## Saved entries
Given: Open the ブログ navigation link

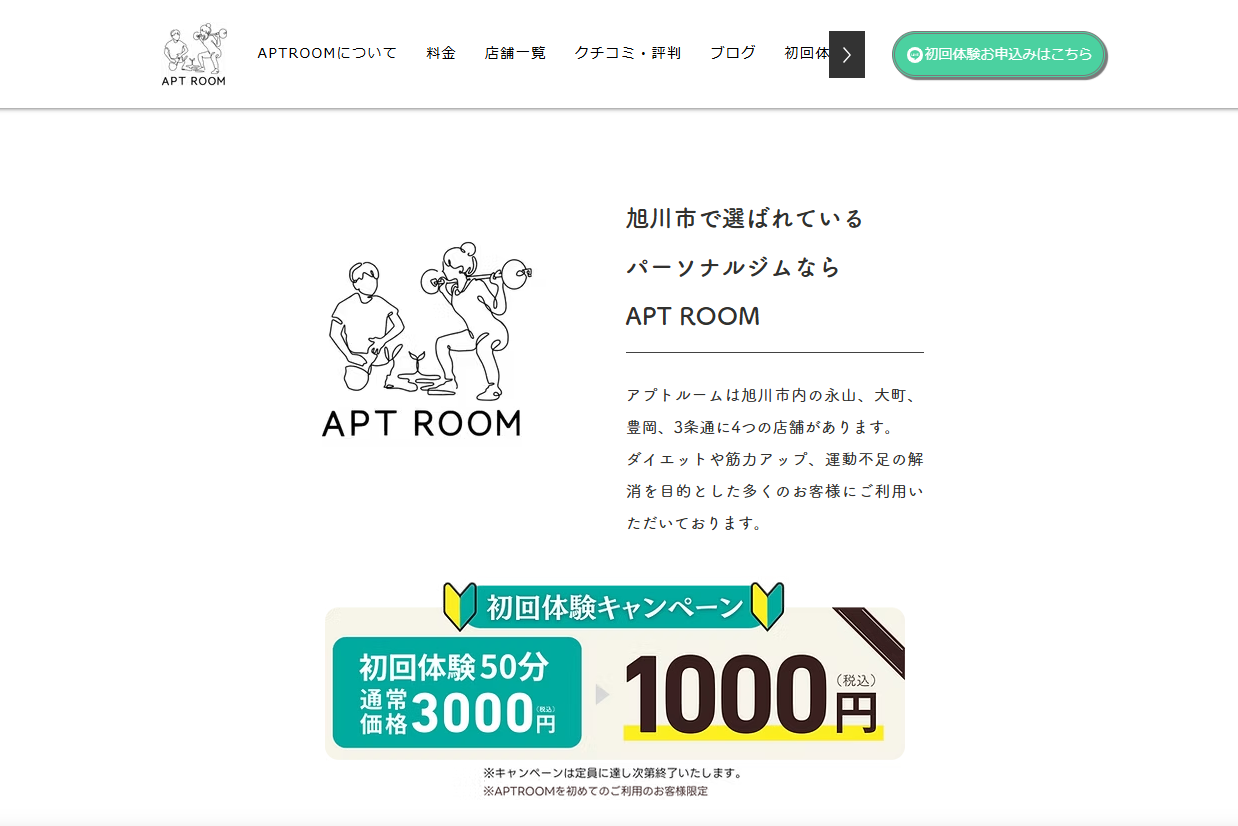Looking at the screenshot, I should 733,53.
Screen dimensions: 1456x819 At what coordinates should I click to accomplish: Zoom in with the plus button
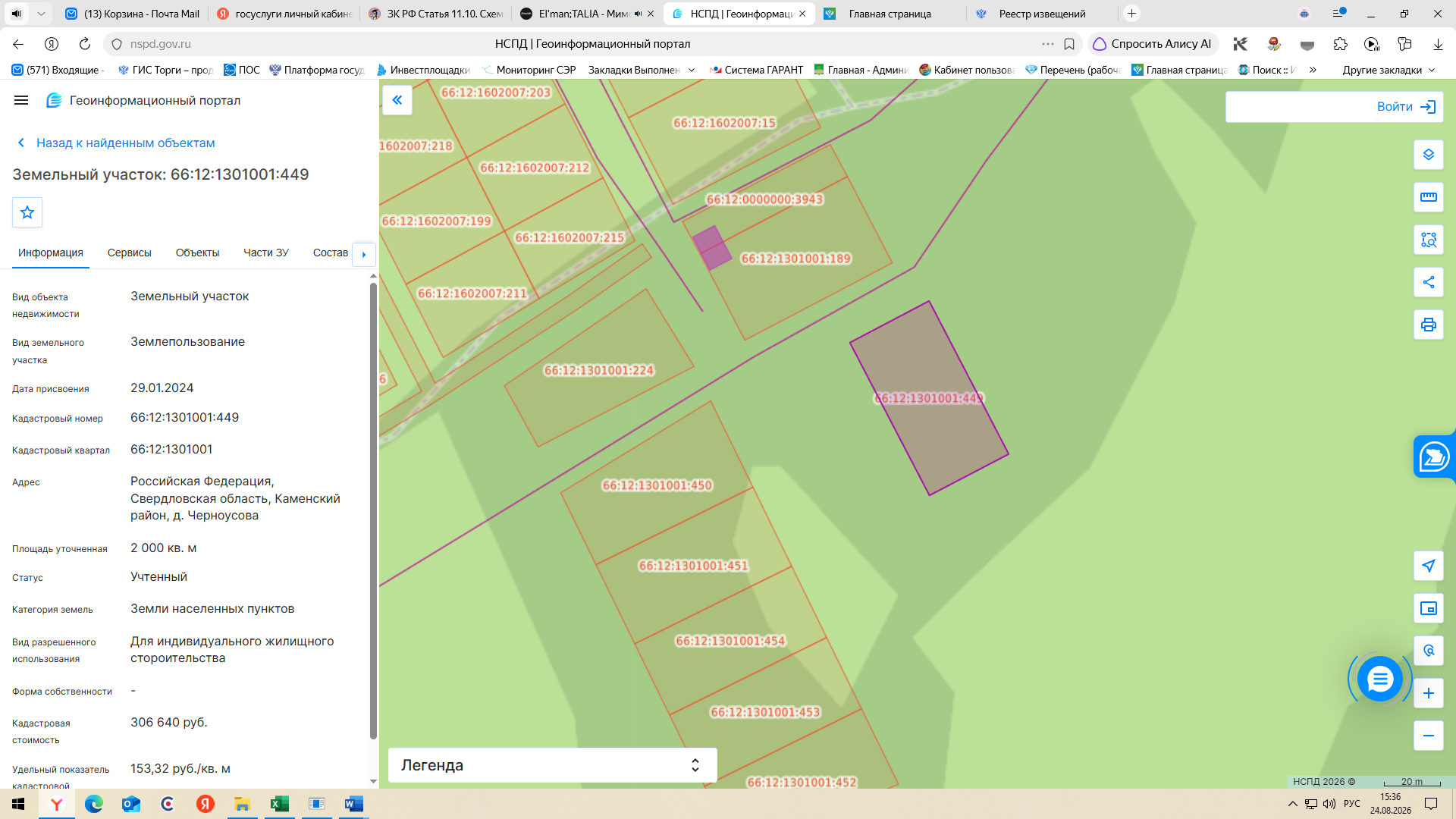pos(1429,693)
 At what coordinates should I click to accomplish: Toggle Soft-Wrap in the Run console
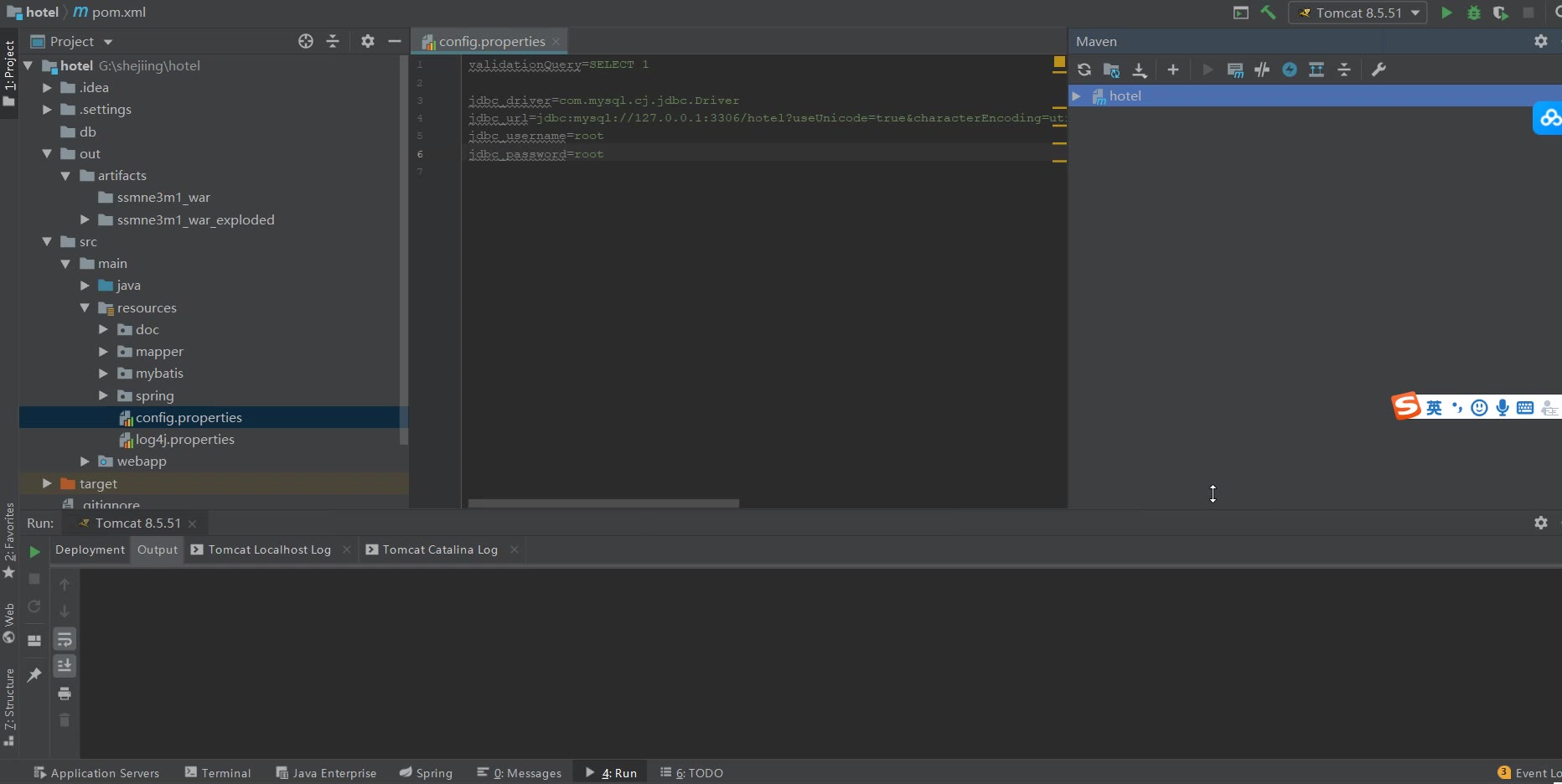[x=65, y=639]
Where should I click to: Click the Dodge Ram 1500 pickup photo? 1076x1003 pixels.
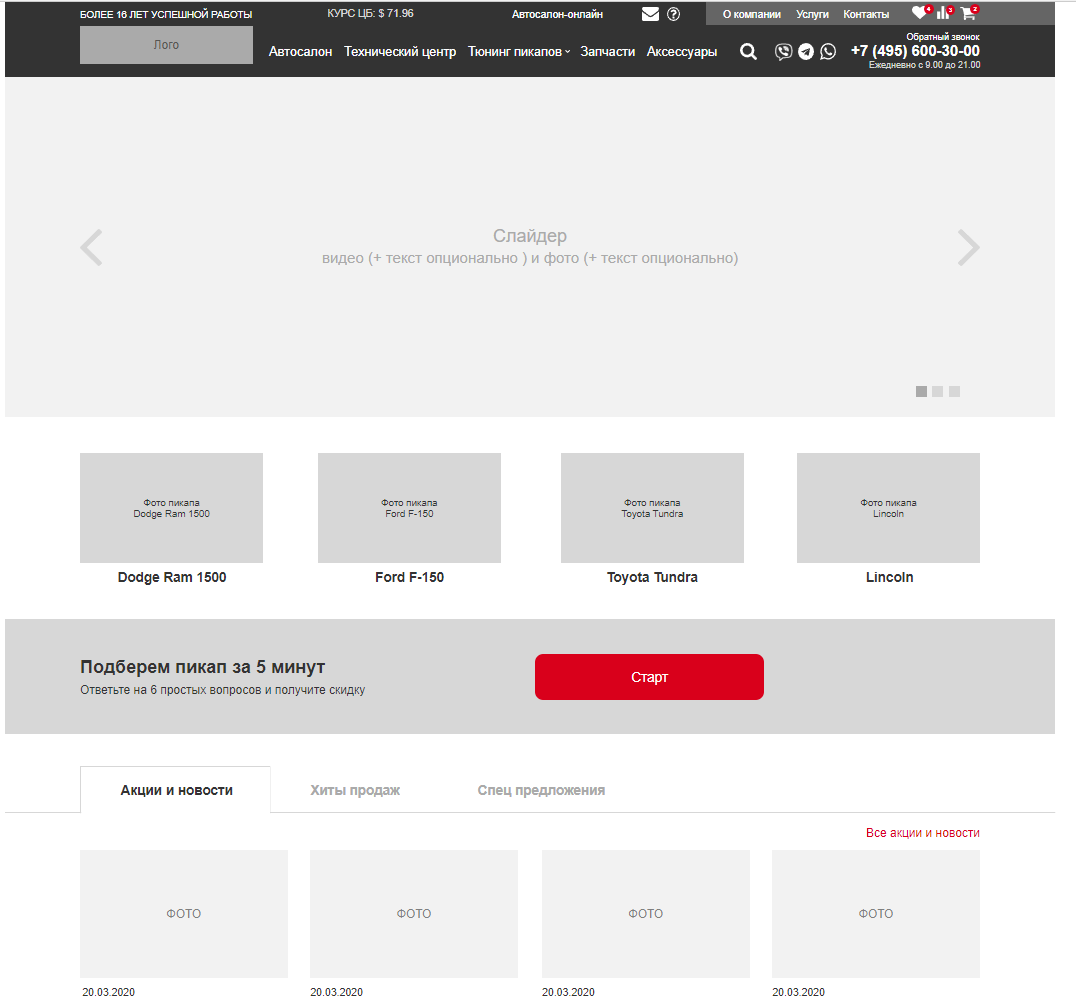(171, 508)
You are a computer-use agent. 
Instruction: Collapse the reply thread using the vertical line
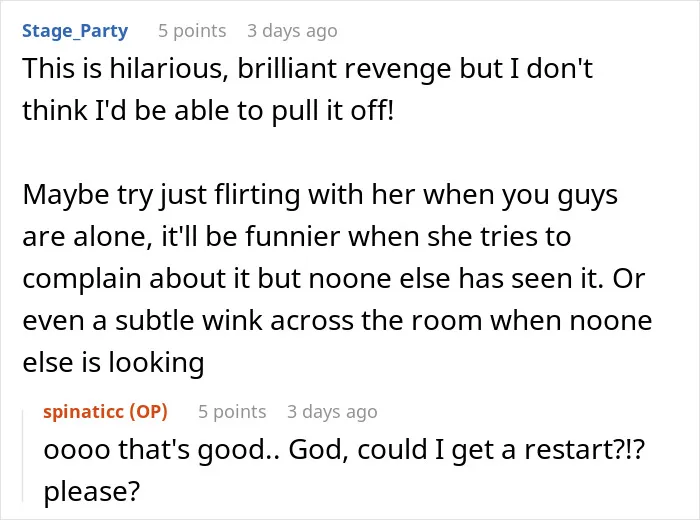click(23, 456)
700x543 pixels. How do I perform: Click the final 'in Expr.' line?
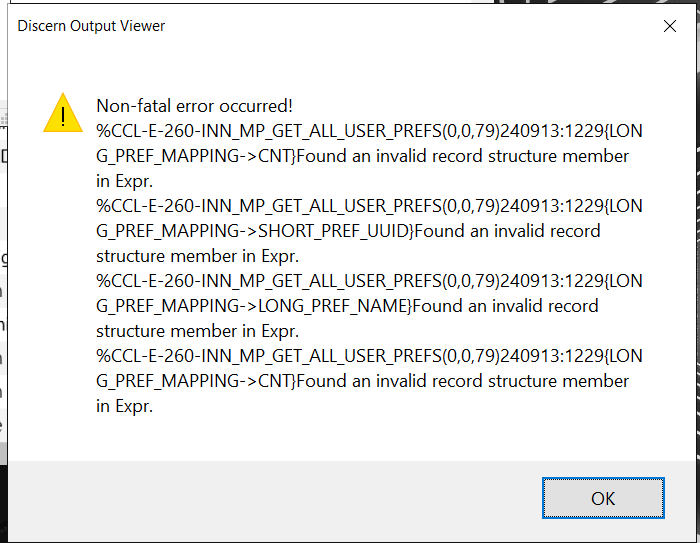tap(124, 406)
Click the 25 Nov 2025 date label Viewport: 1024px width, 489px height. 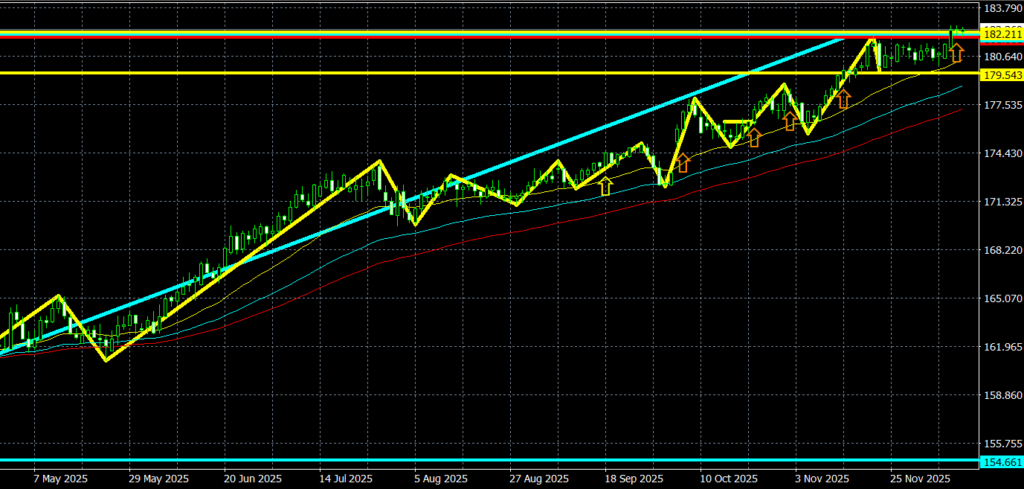point(918,478)
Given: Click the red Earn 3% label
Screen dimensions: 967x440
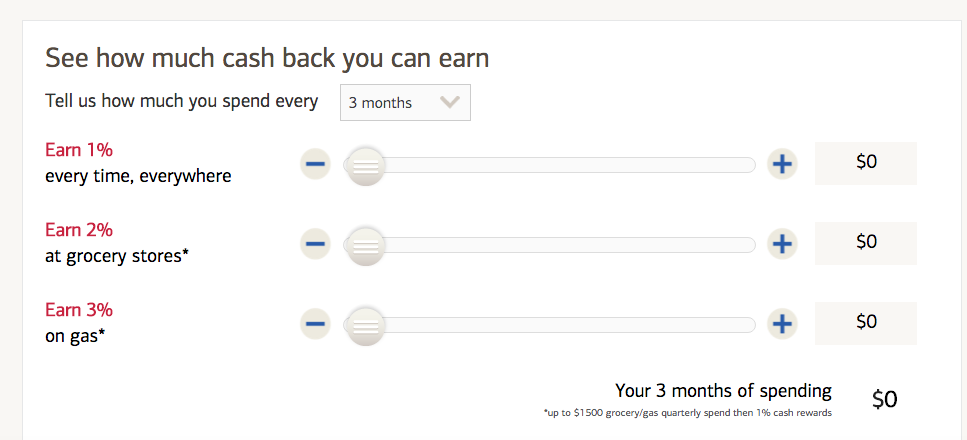Looking at the screenshot, I should click(x=79, y=310).
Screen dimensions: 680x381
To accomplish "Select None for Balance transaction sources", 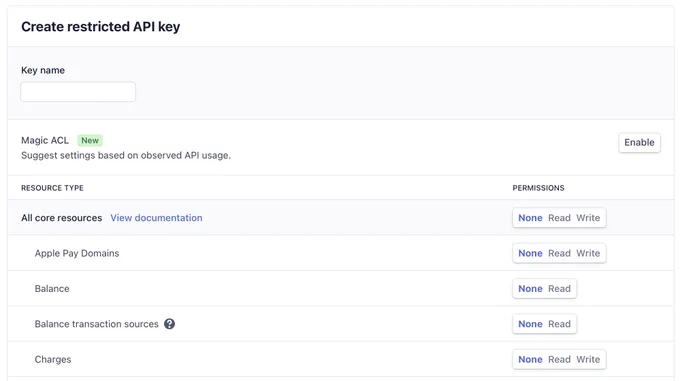I will [x=530, y=324].

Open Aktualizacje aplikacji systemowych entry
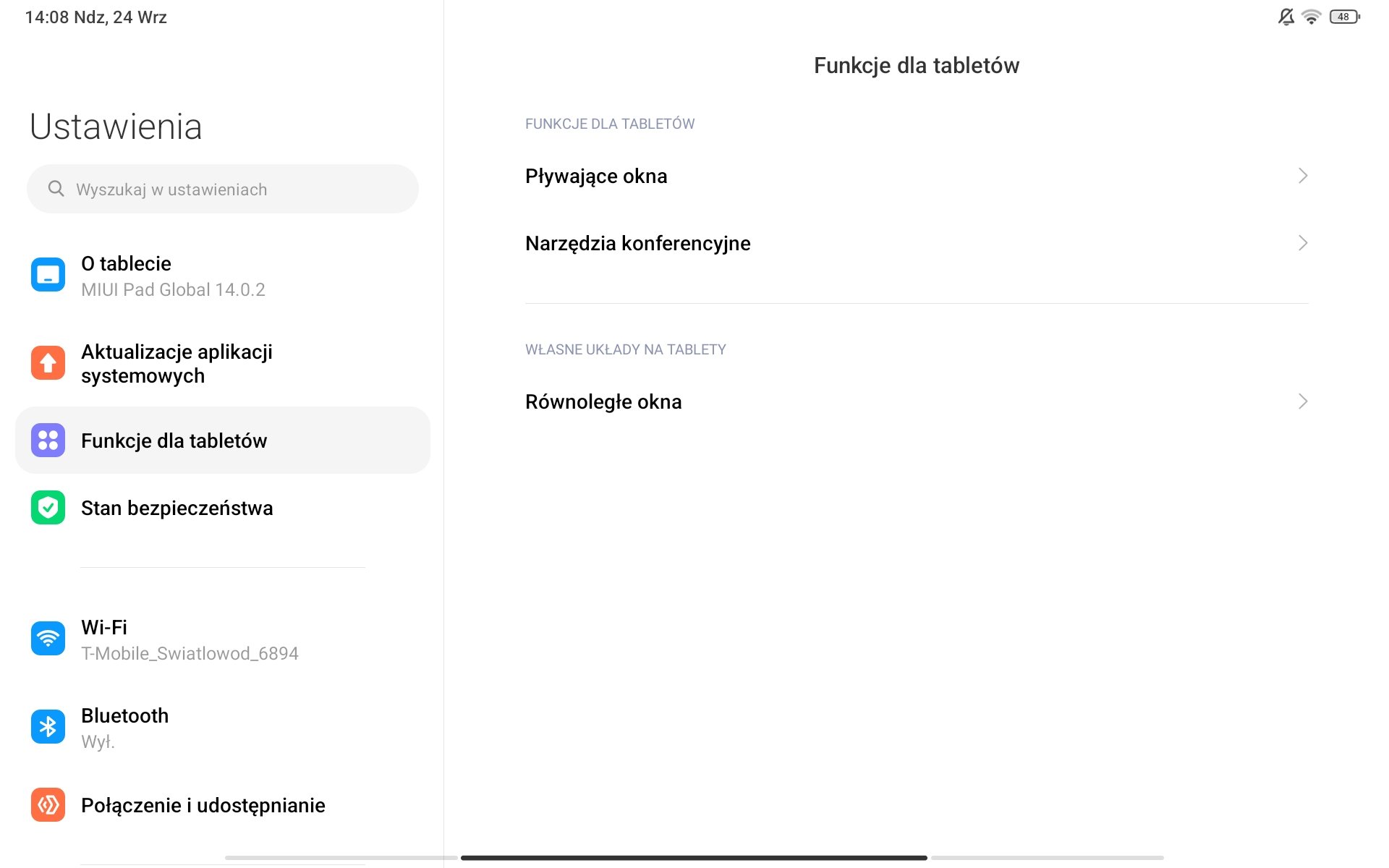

## ABOUT THIS TASK
Begin with the first line of the entries above and write out each line exactly, ending with the line containing "You are a computer-use agent.". Leave out pictures.

## RESPONSE
Given: Open the ブログ navigation link

Looking at the screenshot, I should 733,53.
Screen dimensions: 1456x819 At what coordinates should I click to accomplish: Zoom in with the plus button
pos(1429,693)
 At what coordinates should I click to accomplish: Toggle Soft-Wrap in the Run console
[x=65, y=639]
Where should I click to: Click the Dodge Ram 1500 pickup photo? 1076x1003 pixels.
(171, 508)
You are a computer-use agent. 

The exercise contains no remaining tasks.